- [Task inputs]
══════════════════════════════
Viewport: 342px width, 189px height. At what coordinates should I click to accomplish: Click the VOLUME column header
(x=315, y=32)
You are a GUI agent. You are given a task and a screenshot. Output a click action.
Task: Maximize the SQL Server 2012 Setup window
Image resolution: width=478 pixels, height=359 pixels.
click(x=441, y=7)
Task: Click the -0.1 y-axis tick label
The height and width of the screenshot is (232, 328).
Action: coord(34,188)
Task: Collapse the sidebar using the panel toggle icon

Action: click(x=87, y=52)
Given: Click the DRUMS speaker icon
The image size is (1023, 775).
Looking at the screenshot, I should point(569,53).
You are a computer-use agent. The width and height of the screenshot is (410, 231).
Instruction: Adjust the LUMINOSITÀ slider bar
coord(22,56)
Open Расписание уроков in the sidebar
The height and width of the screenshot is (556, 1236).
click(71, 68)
══════════════════════════════
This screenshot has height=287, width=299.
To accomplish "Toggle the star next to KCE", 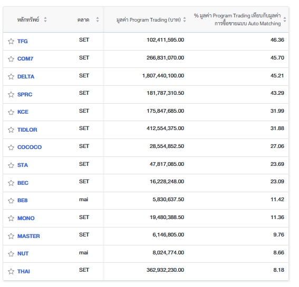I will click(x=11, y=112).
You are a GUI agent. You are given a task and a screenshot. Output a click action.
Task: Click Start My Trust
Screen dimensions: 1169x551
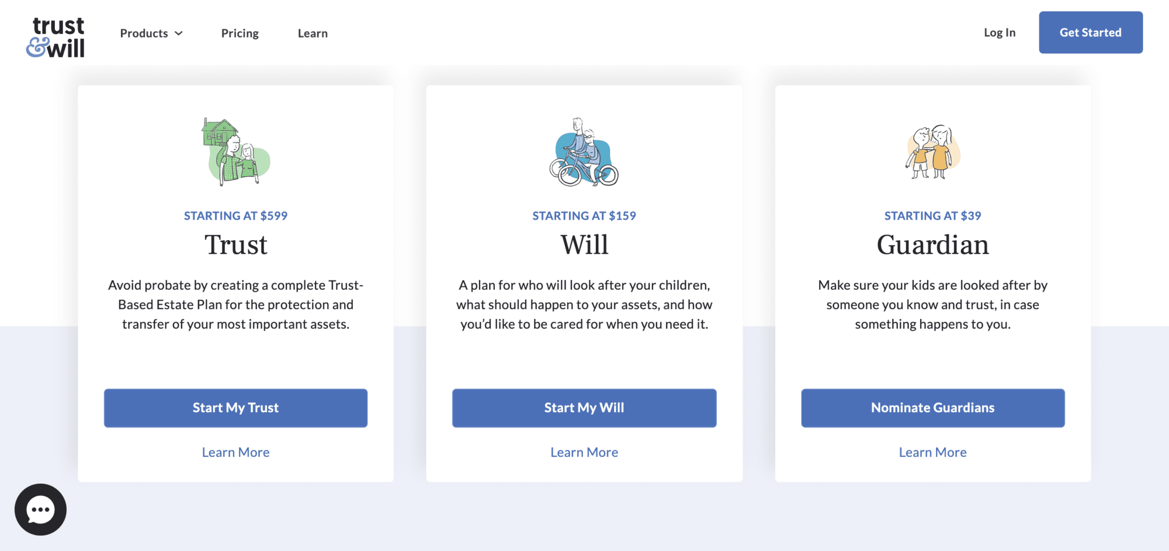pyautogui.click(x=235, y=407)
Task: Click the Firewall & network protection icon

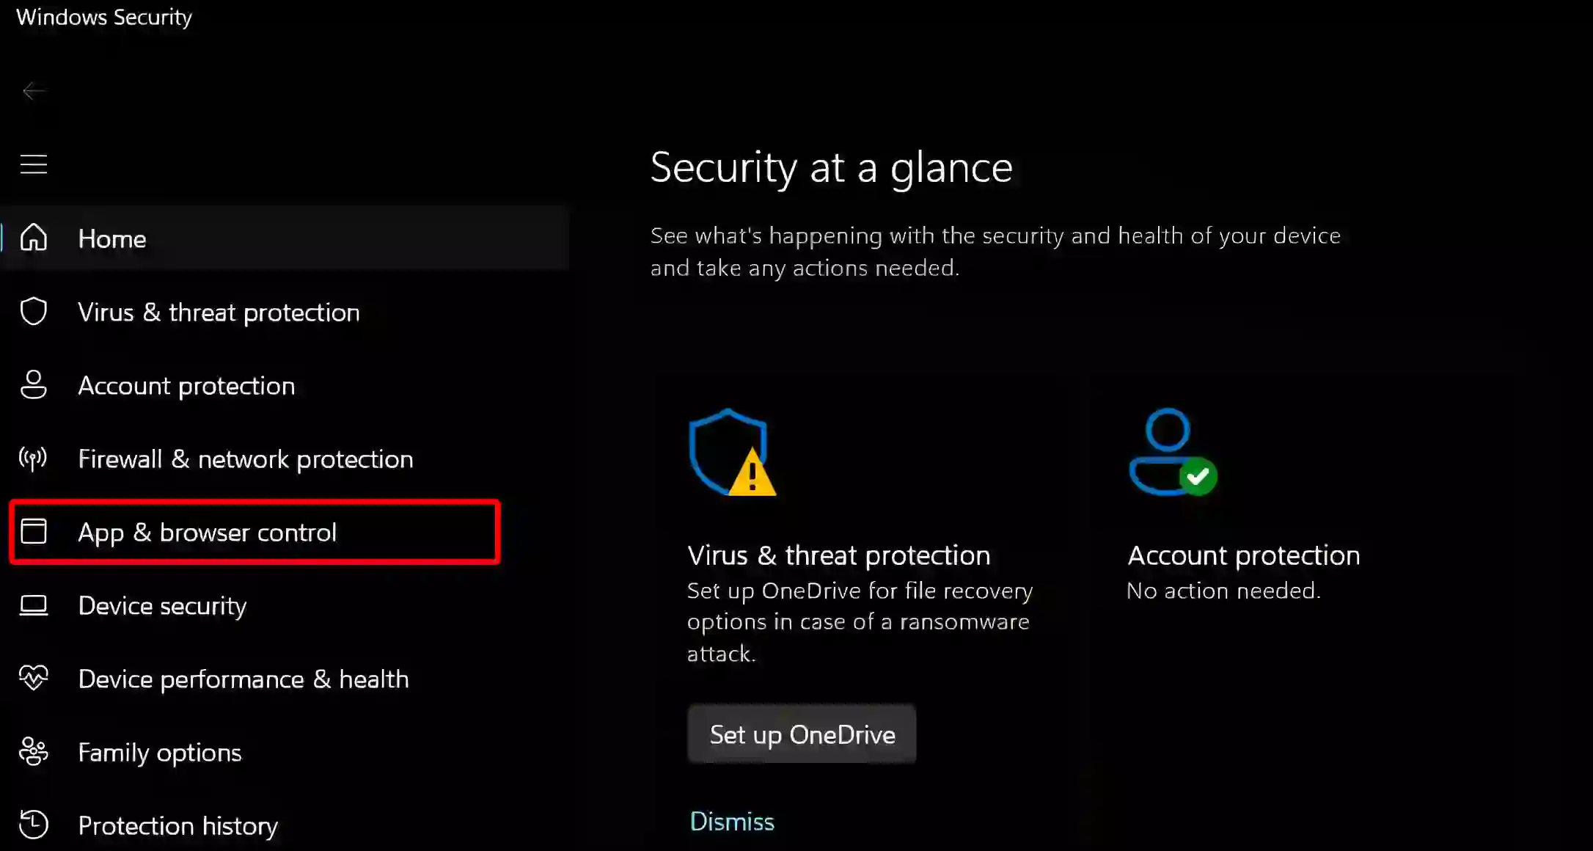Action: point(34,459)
══════════════════════════════
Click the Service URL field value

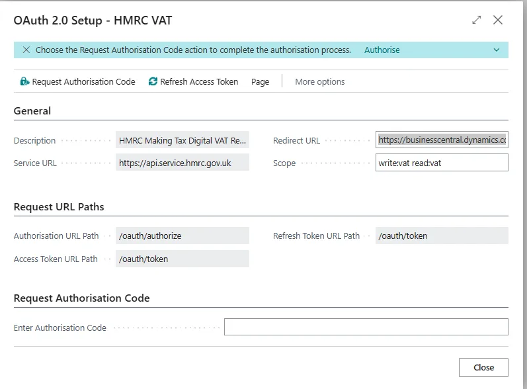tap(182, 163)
══════════════════════════════
- [Try it] Go through the material above and output exactly the lines from the one containing "Viewport: 342px width, 189px" through the one containing "Given: Click the DRUMS speaker icon".

- [Answer box]
Viewport: 342px width, 189px height. At what coordinates should I click to accomplish: Click the VOLUME column header
(x=315, y=32)
You are a GUI agent. You are given a task and a screenshot. Output a click action.
Task: Maximize the SQL Server 2012 Setup window
Image resolution: width=478 pixels, height=359 pixels.
click(x=441, y=7)
Task: Click the -0.1 y-axis tick label
The height and width of the screenshot is (232, 328).
Action: coord(34,188)
Task: Collapse the sidebar using the panel toggle icon

Action: click(x=87, y=52)
Given: Click the DRUMS speaker icon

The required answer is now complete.